Input section start

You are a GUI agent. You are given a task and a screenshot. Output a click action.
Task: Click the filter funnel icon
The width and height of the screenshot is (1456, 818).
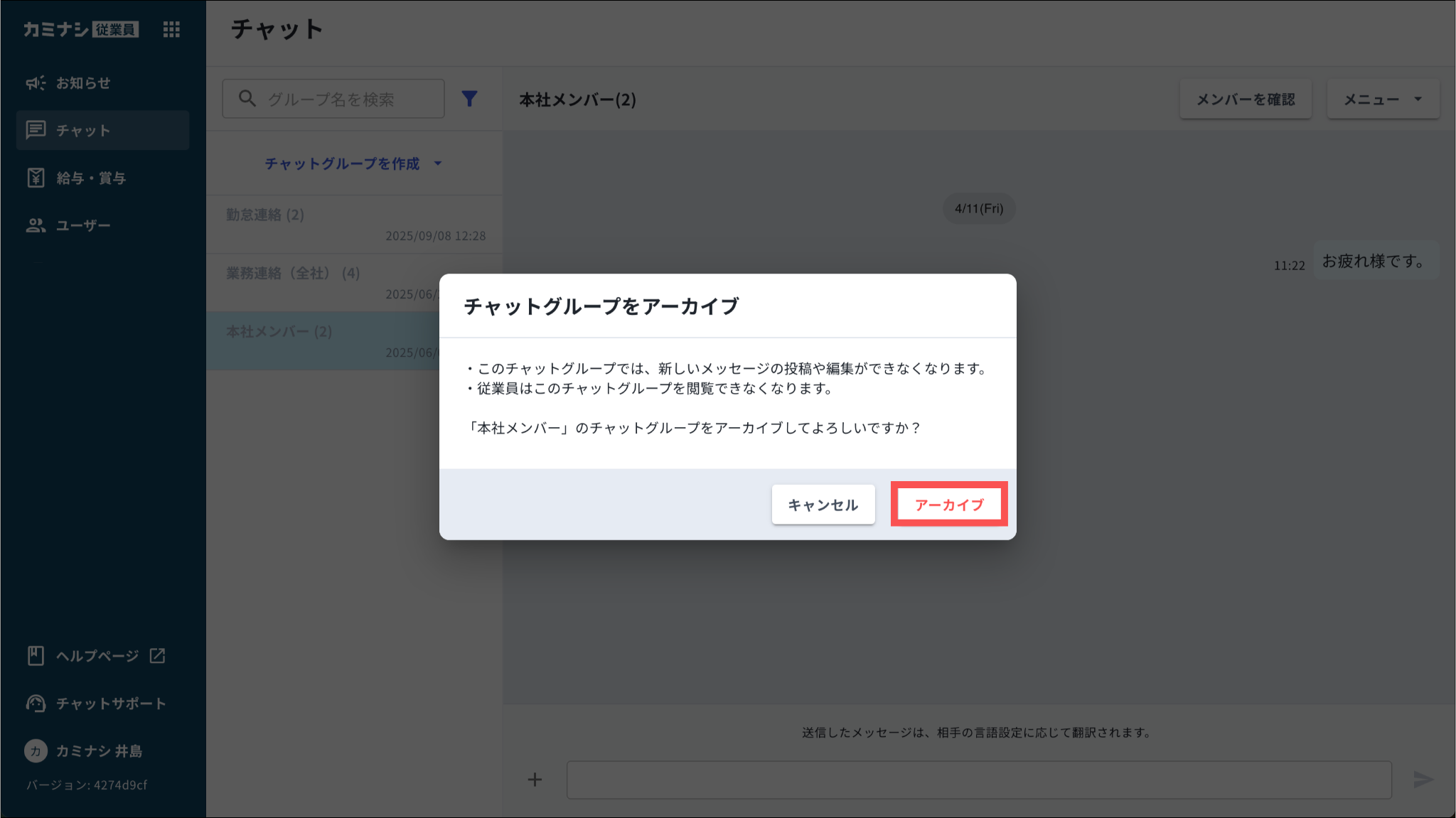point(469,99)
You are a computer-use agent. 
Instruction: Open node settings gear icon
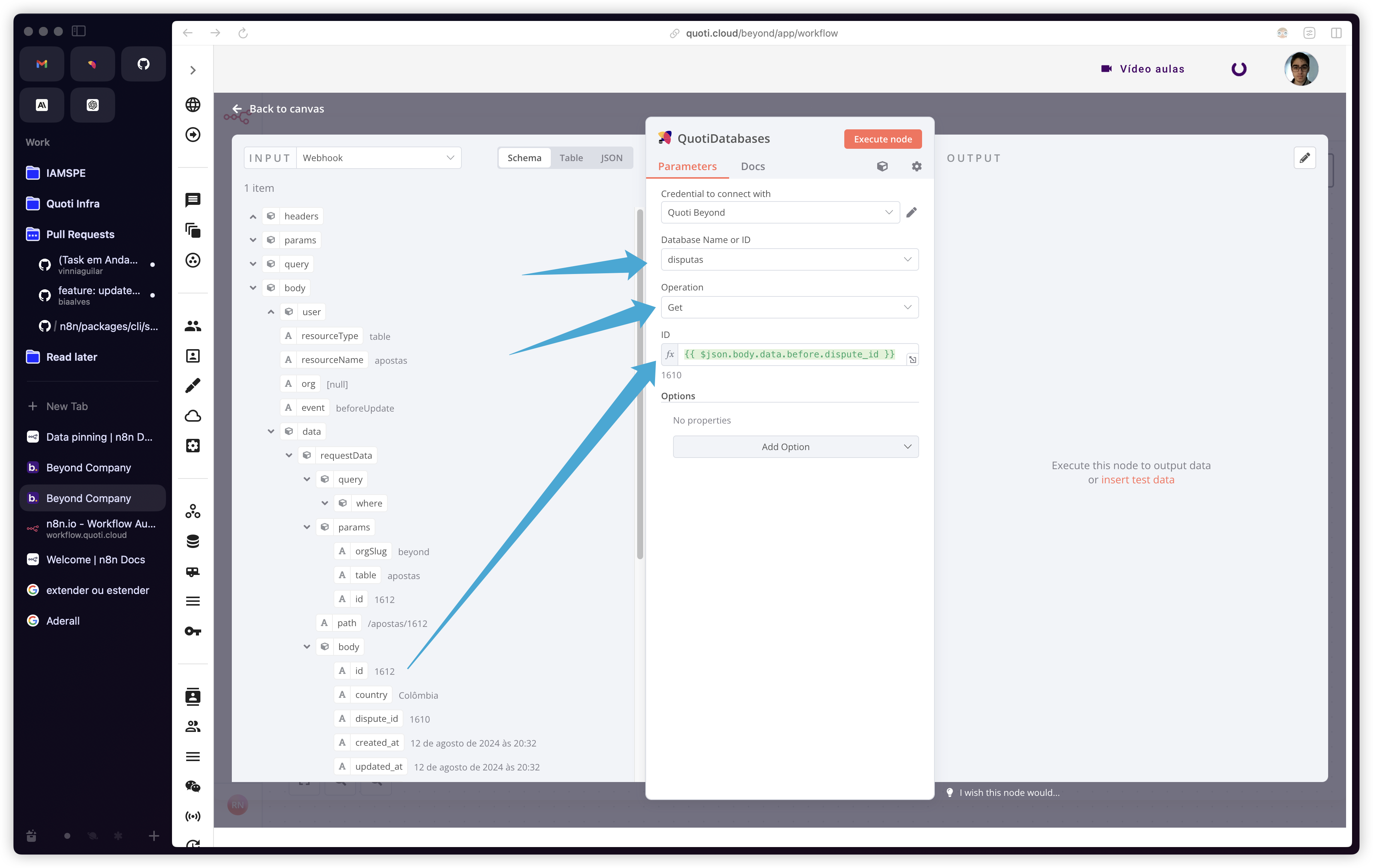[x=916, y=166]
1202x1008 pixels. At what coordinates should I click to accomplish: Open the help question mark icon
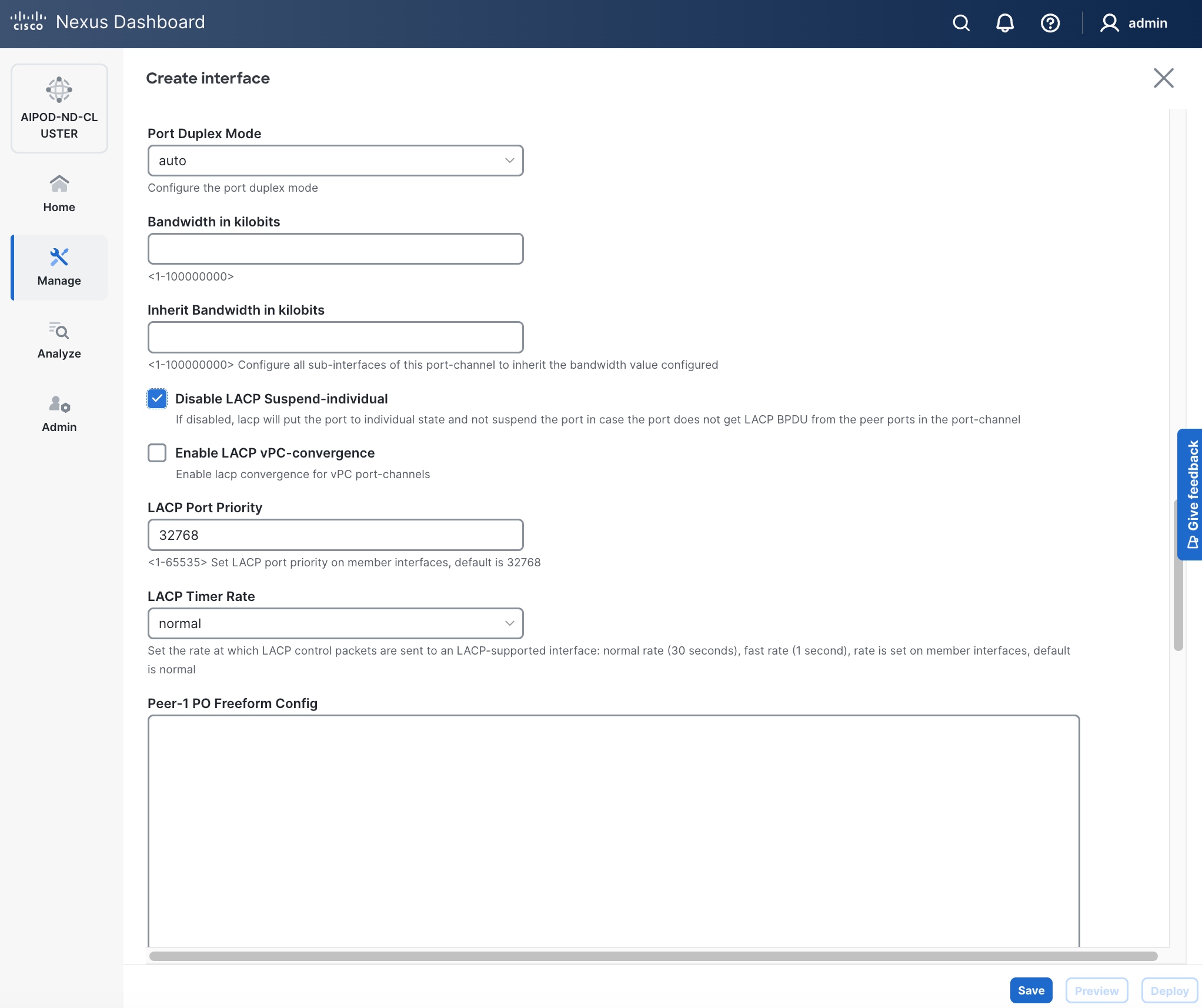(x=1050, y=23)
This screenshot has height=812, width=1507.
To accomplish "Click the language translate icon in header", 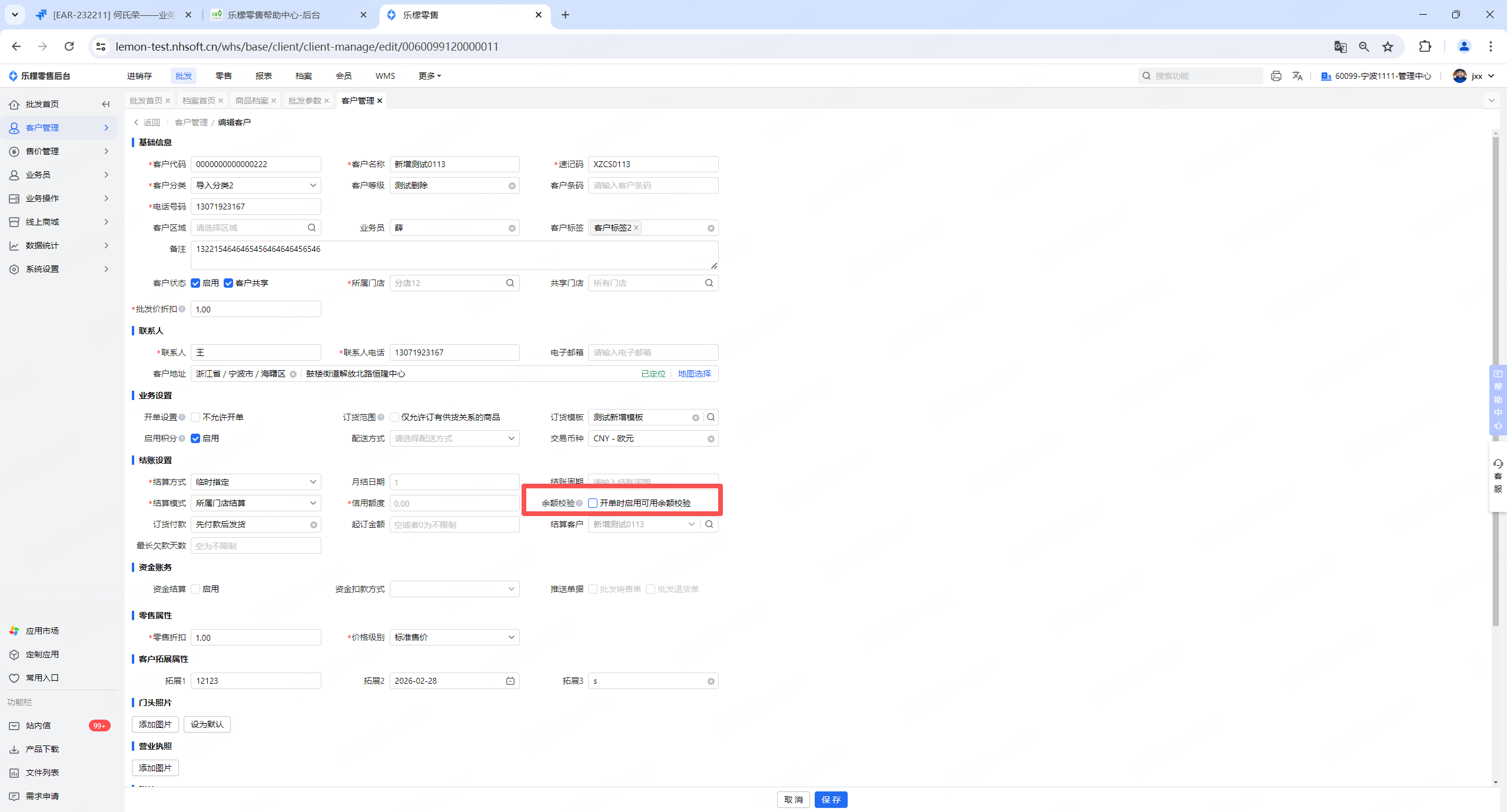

Input section end

• [Instructions to follow]
Retype each entry above character for character; pictures stay out.

• [Response below]
You are a GUI agent. You are given a task and a screenshot. Output a click action.
Task: Click the filter funnel icon
The width and height of the screenshot is (1456, 818).
point(469,99)
You are a computer-use agent. 
Instruction: Open node settings gear icon
[x=916, y=166]
1202x1008 pixels. At what coordinates should I click to accomplish: Open the help question mark icon
(x=1050, y=23)
This screenshot has height=812, width=1507.
To accomplish "Click the language translate icon in header", 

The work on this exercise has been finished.